EXERCISE PROMPT:
For this exercise, reproduce the entries below exactly, but only from the line containing "16화 (32, 1497)" through the line containing "17화 (32, 1456)", both included.

SOURCE DATA:
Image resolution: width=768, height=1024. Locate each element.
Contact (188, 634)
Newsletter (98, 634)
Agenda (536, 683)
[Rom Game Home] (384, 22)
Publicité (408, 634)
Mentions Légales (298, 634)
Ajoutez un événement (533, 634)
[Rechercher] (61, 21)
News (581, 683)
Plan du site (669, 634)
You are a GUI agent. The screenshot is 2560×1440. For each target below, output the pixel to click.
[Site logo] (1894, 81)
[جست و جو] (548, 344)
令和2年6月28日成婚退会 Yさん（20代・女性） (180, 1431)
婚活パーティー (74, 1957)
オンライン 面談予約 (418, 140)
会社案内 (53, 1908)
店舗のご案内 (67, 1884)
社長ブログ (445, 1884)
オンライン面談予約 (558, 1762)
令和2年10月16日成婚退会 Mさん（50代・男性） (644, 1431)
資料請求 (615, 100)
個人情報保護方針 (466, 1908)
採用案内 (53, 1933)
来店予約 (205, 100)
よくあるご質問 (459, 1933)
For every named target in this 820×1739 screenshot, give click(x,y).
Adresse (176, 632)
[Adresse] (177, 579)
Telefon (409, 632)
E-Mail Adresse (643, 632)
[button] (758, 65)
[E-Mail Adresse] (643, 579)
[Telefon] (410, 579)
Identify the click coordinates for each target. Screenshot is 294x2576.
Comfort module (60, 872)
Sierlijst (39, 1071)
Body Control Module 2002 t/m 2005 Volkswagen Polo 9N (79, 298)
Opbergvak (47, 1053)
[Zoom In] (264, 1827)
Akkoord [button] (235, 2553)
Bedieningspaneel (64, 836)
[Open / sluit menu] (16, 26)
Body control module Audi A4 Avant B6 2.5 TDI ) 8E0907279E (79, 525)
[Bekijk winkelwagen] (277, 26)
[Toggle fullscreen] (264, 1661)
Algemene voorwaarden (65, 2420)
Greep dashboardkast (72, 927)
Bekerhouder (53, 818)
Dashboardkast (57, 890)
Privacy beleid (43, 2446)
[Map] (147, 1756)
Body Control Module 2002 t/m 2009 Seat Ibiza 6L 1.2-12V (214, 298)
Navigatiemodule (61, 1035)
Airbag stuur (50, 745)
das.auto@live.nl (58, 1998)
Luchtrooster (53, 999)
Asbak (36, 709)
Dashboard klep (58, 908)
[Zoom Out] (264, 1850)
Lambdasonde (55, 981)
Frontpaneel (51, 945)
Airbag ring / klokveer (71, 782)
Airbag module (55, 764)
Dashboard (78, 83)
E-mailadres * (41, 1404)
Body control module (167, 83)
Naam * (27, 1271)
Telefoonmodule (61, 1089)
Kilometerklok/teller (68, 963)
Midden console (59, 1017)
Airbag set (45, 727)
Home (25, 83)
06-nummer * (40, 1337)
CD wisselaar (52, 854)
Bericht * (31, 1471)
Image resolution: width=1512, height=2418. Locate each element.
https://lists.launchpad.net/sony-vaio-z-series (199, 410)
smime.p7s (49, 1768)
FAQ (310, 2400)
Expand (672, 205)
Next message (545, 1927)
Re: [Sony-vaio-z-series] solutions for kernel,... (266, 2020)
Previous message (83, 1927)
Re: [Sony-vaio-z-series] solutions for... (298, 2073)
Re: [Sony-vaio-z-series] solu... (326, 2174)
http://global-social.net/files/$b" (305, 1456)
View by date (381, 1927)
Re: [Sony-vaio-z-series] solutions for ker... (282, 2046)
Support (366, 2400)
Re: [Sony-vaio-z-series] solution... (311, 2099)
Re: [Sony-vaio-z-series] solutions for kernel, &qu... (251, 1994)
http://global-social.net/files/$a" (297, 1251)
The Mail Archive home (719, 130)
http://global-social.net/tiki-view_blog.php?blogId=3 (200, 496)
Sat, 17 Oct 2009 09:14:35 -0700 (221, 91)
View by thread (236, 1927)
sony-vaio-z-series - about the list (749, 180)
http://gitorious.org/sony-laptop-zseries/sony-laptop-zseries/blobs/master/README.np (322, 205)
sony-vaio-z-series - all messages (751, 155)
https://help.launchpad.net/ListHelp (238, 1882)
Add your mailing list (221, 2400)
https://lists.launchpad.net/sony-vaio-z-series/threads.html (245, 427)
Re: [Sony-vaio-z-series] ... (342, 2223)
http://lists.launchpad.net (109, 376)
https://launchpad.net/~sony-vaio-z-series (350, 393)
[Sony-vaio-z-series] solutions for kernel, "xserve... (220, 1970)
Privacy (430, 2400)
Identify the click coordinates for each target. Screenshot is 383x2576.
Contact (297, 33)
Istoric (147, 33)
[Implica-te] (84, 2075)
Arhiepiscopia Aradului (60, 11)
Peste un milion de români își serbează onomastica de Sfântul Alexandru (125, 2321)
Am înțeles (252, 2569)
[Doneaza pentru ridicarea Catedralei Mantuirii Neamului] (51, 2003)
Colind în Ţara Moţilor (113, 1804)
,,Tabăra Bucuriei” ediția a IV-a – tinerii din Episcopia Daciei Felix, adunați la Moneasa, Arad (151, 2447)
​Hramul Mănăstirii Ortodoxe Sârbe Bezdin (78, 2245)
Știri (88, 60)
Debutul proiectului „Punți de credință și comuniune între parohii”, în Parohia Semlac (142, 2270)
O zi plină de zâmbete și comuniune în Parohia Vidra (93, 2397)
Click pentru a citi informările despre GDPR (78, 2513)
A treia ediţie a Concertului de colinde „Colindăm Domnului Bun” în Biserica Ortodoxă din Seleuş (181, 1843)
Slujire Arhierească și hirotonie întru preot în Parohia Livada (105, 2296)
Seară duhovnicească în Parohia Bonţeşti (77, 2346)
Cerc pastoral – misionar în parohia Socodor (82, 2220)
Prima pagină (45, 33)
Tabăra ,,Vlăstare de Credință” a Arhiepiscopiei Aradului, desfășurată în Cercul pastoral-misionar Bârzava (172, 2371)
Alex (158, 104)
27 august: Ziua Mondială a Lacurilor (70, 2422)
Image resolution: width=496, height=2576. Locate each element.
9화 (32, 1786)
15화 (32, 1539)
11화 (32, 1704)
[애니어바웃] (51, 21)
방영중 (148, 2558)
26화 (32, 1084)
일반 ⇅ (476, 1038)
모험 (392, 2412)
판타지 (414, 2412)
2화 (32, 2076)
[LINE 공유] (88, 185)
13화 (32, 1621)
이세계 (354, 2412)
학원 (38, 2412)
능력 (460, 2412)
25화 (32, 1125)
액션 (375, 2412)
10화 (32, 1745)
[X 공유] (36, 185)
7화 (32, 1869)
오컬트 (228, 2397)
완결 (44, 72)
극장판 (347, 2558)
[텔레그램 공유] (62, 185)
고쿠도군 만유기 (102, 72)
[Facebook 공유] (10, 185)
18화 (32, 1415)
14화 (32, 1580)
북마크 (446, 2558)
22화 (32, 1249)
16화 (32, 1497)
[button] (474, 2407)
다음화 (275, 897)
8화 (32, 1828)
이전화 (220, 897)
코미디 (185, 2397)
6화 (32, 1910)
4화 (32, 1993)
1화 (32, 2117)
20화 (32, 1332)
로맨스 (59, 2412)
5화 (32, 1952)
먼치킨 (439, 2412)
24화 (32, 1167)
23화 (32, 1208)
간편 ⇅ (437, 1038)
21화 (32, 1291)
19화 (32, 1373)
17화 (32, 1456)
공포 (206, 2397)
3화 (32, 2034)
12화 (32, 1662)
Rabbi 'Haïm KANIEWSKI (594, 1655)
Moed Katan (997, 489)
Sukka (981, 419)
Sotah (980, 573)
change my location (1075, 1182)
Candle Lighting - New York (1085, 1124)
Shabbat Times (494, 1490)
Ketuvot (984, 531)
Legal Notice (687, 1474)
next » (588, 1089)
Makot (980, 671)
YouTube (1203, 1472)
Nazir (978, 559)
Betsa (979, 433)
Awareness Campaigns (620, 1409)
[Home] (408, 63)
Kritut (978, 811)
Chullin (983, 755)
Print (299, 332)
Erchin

TASK RESULT:
16화 (32, 1497)
[button] (474, 2407)
다음화 (275, 897)
8화 (32, 1828)
이전화 (220, 897)
코미디 (185, 2397)
6화 (32, 1910)
4화 (32, 1993)
1화 (32, 2117)
20화 (32, 1332)
로맨스 (59, 2412)
5화 (32, 1952)
먼치킨 (439, 2412)
24화 (32, 1167)
23화 (32, 1208)
간편 ⇅ (437, 1038)
21화 (32, 1291)
19화 (32, 1373)
17화 (32, 1456)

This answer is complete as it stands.